##### Source passage #####

> -----Original Message-----
> From: Jan Hubicka <hubi...@ucw.cz>
> Sent: Wednesday, April 30, 2025 4:11 AM
> To: gcc-patches@gcc.gnu.org; Liu, Hongtao <hongtao....@intel.com>;
> ro...@nextmovesoftware.com; ubiz...@gmail.com
> Subject: Make ix86 cost of VEC_SELECT equivalent to SUBREG same as of
> SUBREG
>
> Hi,
> this patch (partly) solves problem in PR119900 where changing ix86_size_cost
> of chap SSE instruction from 2 bytes to 4 bytes regresses imagemagick with
> PGO (119% on core and 54% on Zen)
>
> There is an interesting chain of problems
> 1) the train run of the SPEC2017 imagick is wrong and it does not train the
> innermost
> loop of morphology apply used in ref run (other loop in the same function
> is
> trained
> instead)
> 2) rpad pass introduces XMM register with 0 which is used to break
> dependency chains
> in int->double conversion such as:
>
> vcvtusi2sdq %r14, %xmm4, %xmm1
>
> xmm1 is the 0 register. The pass turns itself off if
> optimize_funcition_for_speed
> is false, so it only matches in the cold region because MorphologyApply
> contains
> other hot code. I think the pass should prevent introducing 0 registers
> for
> cold code, but that would make imagick situation only worse since it is
> mistrained.

#####

■ Task to complete ■
Carry the quoted GCC patch email about the ix86 VEC_SELECT cost forward from its last sentence. The listing that comes next is separate material, not part of the patch email.

##### Dataset extract #####

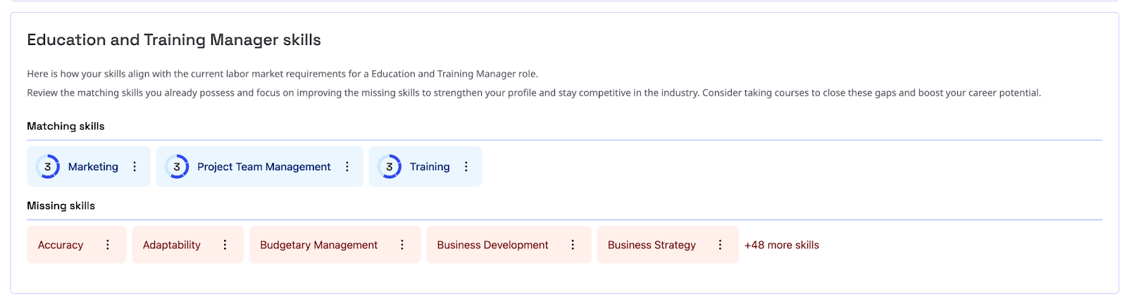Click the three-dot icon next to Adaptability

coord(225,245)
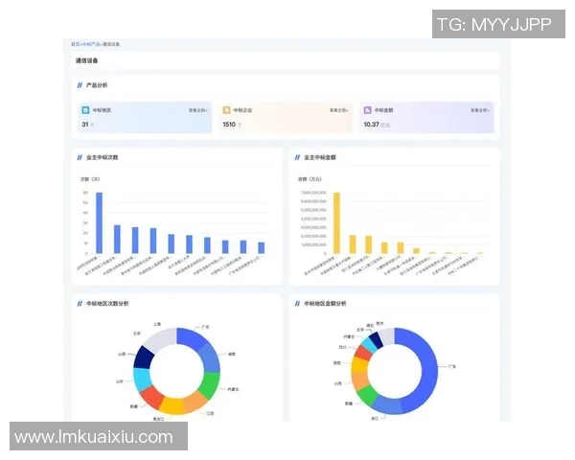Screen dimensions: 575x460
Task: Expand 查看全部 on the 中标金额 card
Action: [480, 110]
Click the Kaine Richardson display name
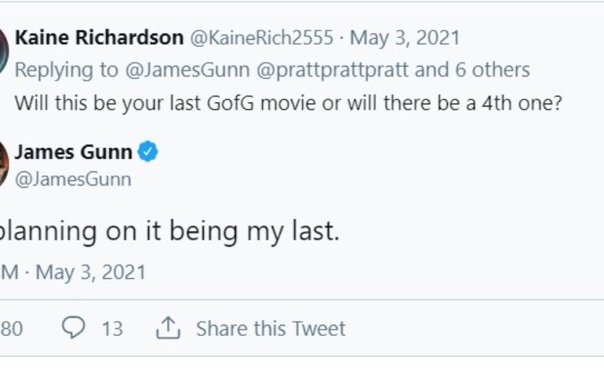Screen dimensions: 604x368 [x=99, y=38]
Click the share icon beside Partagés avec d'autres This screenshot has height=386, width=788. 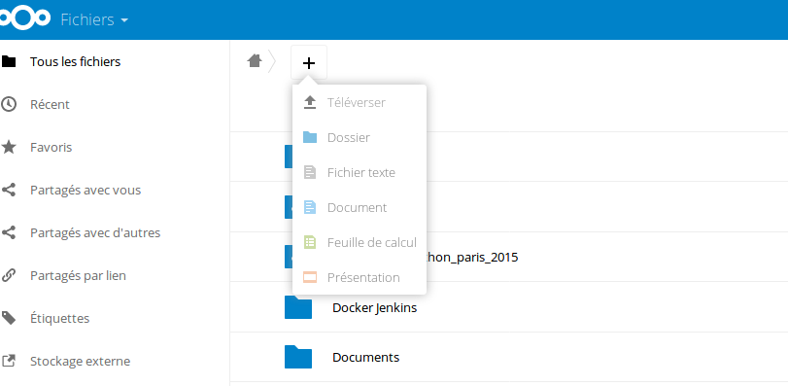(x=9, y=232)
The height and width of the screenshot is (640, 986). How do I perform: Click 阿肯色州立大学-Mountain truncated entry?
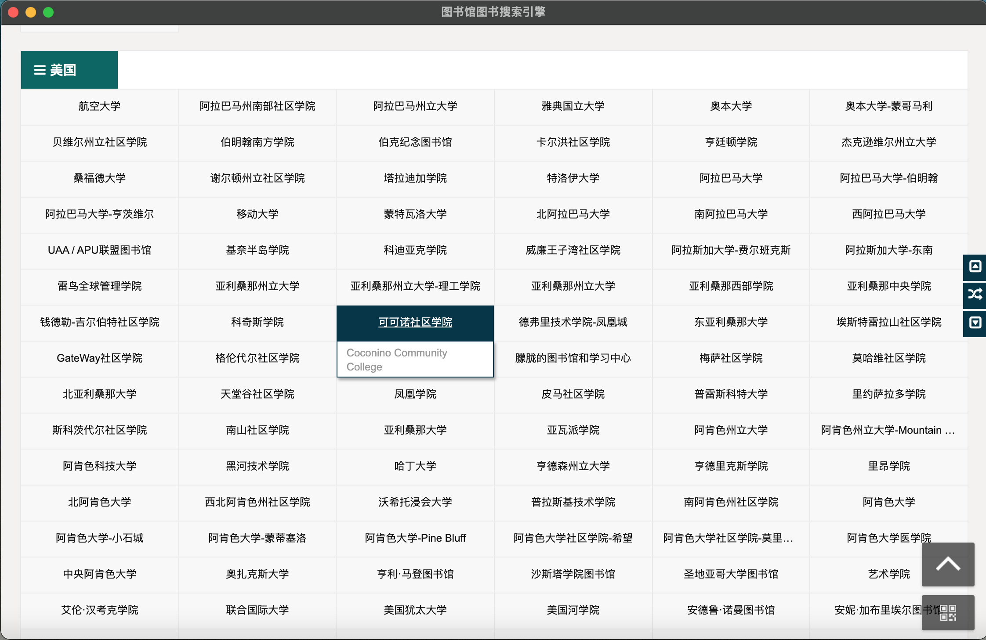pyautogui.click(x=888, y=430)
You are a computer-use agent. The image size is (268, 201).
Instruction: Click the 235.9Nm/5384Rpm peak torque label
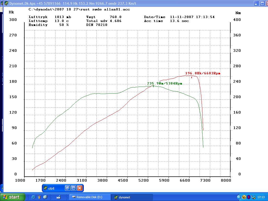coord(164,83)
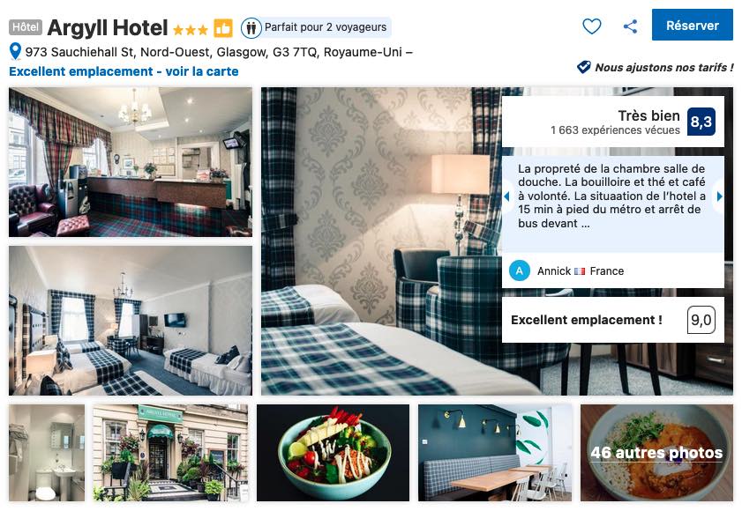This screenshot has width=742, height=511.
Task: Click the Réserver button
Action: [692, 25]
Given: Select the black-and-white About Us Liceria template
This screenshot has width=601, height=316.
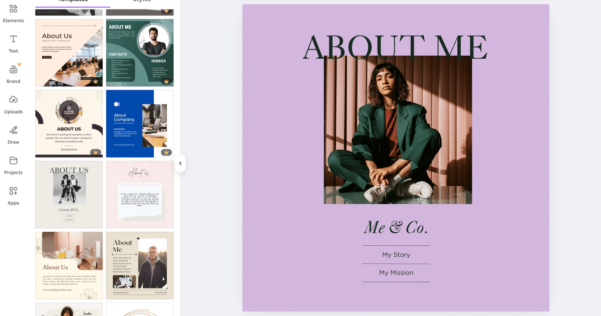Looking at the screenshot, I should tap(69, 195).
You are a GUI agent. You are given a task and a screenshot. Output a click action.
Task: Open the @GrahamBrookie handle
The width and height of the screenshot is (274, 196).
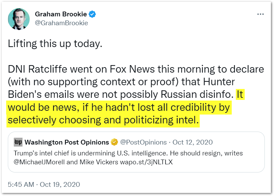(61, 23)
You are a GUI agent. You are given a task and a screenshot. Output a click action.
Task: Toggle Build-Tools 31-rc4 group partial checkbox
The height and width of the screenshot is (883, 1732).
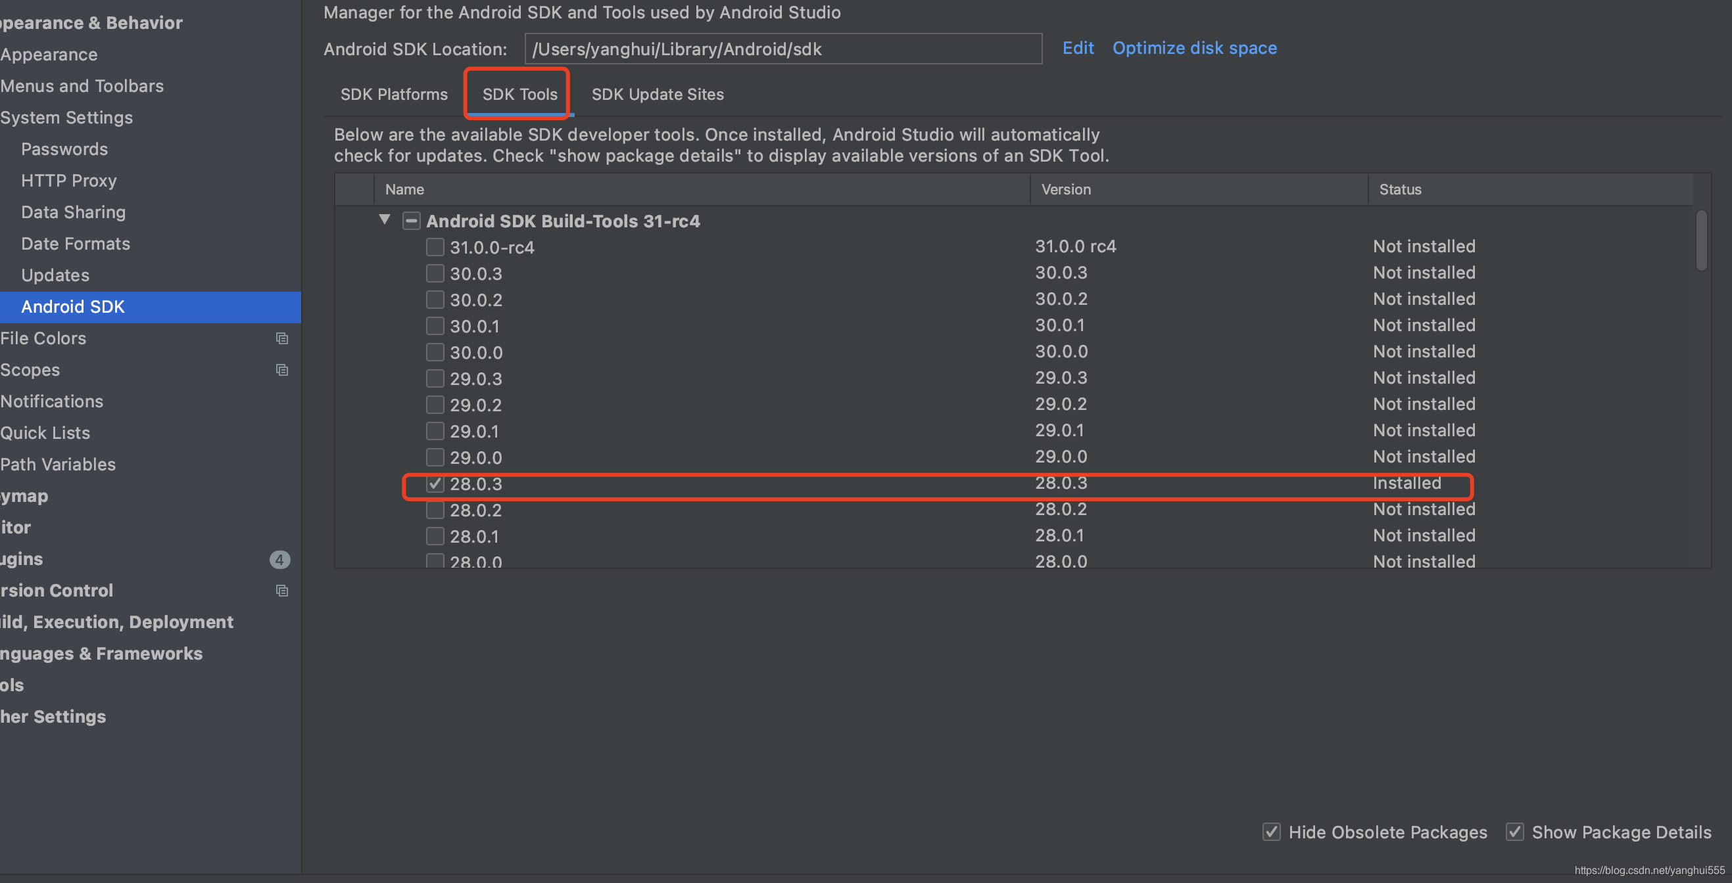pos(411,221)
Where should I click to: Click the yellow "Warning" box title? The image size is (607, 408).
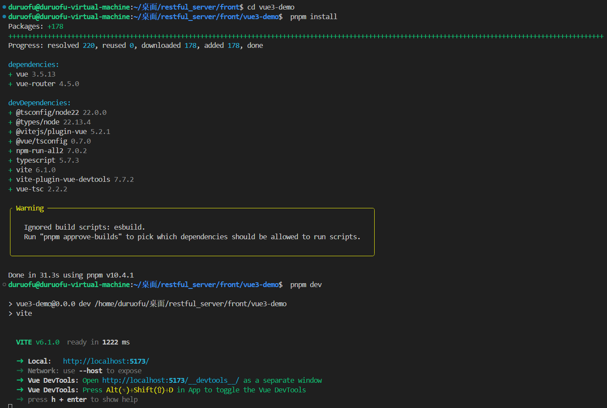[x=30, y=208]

#####

■ Written reply ■
>
> The code produced is
>
>
> tmp_reg:V2DF=vec_merge(vec_duplicate(uns_float(input_reg:DI)),input_reg2
> :V2DF,0x1)
> output_reg:DF=subreg (tmp_reg:V2DF, 0)
>
> 3) We have splitter translating subreg to vec_select introduced by Roger
>
> https://gcc.gnu.org/cgit/gcc/commit/?id=faa2202ee7fcf039b2016ce5766a2
> 927526c5f78
>
> So after register allocation we end up with:
> xmm4:DF=vec_select(xmm4:V2DF,parallel[0])
> 4) late combined pass undoes the optimization:
>
> trying to combine definition of r24 in:
> 388:
> xmm4:V2DF=vec_merge(vec_duplicate(uns_float(r14:DI)),xmm3:V2DF,0x1)
> into:
> 486: xmm4:DF=vec_select(xmm4:V2DF,parallel)
> successfully matched this instruction to *floatunsdidf2_avx512:
> (set (reg:DF 24 xmm4 [orig:168 _357 ] [168])
> (unsigned_float:DF (reg/v:DI 42 r14 [orig:151 former_height ] [151])))
> original cost = 8 + 8, replacement cost = 16; keeping replacement
>
> Here the original cost is computed from cost->sse_op and at -Os it used to be
> 4+4 (since sse_op incorrecty cheaper).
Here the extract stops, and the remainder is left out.